Em assembleia, servidores públicos municipais de Florianópolis decidem manter greve

Segundo Sintrasem, encontro nesta segunda-feira reuniu 5.000 pessoas. Para prefeitura, categoria está descumprindo ordem judicial

Os servidores públicos municipais de Florianópolis decidiram, em assembleia realizada na tarde desta segunda-feira (7), manter o estado de greve deflagrado em 2 de março. A decisão ocorreu de forma unânime em encontro que reuniu cerca de 5.000 servidores, segundo informações do Sintrasem (Sindicato dos Trabalhadores no Serviço Público Municipal de Florianópolis). Entre os principais pontos da pauta de reivindicações para a data-base 2016 está a reposição salarial da inflação da categoria (entre 9,3 e 10%) e o incremento do vale-alimentação.

Sintrasem/Divulgação/ND

Assembleia foi realizada na praça Tancredo Neves 

A prefeitura da Capital mantém a disposição de só negociar com os grevistas quando eles voltarem ao trabalho, e usa como justificativa a decisão judicial que determinou aos servidores o restabelecimento de serviços essenciais no prazo de 48 horas, a contar da última sexta-feira (4). O sindicato, porém, garante que desde o início da greve os serviços essenciais de educação, saúde e assistência são mantidos.

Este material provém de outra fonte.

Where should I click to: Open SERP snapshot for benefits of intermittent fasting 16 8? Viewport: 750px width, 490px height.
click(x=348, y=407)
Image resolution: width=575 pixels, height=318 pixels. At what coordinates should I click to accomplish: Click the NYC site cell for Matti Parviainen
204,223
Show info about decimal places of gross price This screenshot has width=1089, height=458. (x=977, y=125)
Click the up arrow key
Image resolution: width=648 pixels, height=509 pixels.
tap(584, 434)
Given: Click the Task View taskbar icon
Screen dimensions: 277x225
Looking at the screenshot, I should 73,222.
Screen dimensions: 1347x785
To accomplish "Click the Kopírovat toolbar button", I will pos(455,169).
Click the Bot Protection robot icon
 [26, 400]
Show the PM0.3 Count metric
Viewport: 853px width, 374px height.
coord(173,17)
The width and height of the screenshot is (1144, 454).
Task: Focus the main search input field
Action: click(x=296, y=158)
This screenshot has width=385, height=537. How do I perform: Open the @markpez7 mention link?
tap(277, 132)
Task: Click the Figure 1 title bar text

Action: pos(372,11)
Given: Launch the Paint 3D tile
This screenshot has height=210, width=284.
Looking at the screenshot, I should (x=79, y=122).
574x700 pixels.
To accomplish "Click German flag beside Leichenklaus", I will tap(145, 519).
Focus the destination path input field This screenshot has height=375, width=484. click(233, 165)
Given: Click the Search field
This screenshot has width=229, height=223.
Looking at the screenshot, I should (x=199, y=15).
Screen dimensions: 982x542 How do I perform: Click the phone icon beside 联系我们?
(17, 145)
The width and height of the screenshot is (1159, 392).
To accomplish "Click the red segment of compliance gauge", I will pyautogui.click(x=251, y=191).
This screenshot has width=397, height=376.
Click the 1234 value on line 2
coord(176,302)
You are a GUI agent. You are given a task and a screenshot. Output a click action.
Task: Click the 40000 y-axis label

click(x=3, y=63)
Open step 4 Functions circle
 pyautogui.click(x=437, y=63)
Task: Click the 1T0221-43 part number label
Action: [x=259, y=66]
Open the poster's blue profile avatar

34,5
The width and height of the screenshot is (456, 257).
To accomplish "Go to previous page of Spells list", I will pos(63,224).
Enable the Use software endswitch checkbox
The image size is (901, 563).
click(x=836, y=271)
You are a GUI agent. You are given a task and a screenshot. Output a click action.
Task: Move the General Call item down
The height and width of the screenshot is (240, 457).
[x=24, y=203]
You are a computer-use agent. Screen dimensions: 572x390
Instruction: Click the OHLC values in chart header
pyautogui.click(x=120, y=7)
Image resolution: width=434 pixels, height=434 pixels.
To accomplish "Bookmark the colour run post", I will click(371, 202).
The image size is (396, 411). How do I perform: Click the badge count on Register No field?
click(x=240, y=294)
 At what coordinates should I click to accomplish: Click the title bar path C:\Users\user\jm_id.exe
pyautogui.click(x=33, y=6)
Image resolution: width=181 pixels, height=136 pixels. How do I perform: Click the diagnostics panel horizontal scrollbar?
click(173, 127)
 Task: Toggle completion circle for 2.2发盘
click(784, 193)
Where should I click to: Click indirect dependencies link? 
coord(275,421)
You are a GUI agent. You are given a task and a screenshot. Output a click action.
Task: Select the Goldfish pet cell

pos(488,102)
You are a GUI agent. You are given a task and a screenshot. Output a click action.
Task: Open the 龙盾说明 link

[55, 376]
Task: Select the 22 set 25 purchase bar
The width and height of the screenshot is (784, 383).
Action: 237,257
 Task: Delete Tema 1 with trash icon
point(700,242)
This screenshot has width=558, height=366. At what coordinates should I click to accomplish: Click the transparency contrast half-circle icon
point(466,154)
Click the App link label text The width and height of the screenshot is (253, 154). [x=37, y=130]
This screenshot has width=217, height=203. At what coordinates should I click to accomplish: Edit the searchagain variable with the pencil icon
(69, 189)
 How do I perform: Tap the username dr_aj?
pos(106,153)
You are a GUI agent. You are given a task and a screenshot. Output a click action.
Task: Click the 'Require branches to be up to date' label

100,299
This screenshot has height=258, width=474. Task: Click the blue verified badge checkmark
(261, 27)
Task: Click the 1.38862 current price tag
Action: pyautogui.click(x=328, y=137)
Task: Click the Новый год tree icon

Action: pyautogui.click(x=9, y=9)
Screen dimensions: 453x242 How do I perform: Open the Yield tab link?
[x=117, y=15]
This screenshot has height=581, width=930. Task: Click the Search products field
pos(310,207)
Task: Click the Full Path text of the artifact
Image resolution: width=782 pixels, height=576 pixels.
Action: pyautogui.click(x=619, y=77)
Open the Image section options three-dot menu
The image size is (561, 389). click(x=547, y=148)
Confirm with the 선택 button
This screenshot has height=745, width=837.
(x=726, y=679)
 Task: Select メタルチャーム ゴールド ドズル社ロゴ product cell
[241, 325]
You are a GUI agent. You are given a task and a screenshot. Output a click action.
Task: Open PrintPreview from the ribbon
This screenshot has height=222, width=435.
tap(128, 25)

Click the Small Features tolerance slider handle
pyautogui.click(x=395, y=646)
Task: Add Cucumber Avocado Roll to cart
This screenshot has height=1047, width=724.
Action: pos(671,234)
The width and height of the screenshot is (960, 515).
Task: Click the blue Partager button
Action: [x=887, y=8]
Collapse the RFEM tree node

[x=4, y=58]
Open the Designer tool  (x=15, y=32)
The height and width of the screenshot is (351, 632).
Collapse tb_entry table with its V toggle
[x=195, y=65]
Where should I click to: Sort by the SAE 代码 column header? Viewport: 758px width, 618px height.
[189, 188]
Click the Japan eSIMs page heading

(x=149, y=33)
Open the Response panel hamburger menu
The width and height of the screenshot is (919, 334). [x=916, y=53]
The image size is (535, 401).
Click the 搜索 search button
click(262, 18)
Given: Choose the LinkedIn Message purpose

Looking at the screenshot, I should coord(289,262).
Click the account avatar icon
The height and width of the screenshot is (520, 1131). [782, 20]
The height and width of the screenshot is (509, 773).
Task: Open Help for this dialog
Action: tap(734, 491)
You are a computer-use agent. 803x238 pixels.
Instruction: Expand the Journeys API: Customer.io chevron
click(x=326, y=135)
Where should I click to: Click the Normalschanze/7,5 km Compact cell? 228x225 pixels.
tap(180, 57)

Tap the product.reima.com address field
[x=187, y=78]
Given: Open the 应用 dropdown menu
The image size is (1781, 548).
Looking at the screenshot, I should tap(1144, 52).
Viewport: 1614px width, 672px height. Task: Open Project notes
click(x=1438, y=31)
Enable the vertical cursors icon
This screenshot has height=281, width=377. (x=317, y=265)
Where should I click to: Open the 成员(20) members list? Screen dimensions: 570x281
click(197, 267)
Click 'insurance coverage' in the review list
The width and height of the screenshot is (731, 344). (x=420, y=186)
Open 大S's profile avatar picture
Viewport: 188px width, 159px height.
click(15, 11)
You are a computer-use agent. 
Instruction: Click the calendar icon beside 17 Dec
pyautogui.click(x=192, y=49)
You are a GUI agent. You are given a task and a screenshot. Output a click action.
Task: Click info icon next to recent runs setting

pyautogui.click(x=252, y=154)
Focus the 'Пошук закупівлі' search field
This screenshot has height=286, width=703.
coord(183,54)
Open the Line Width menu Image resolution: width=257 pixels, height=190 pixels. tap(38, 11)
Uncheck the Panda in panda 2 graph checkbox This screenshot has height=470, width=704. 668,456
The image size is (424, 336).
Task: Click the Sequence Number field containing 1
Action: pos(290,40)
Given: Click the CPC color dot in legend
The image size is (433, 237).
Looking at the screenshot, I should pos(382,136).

Em meio ao impasse, o Sintrasem afirma que nesta terça-feira fará uma caminhada da praça Tancredo Neves, no Centro, até o prédio da Prefeitura Municipal para tentar abrir a mesa de negociações com o secretário de Administração, Gustavo Miroski.

“A postura intransigente da prefeitura não ajuda em nada, pois com isso eles estão conseguindo que a adesão ao movimento só aumente, o que fez com que consolidássemos mais de 85% de adesão ao movimento. E isso porque eles são intransigentes”, avaliou Alex Santos, presidente do Sintrasem.

A prefeitura questiona os números apresentados pelo Sintrasem relativos à adesão dos trabalhadores e não vê possibilidade de arcar com o impacto das cláusulas financeiras que somadas, ultrapassam o dobro da receita anual do município. “Eles estão descumprindo uma decisão judicial, e precisam voltar a trabalhar para retomarmos o diálogo, pois sem trabalho não haverá negociação”, comentou o secretário Miroski.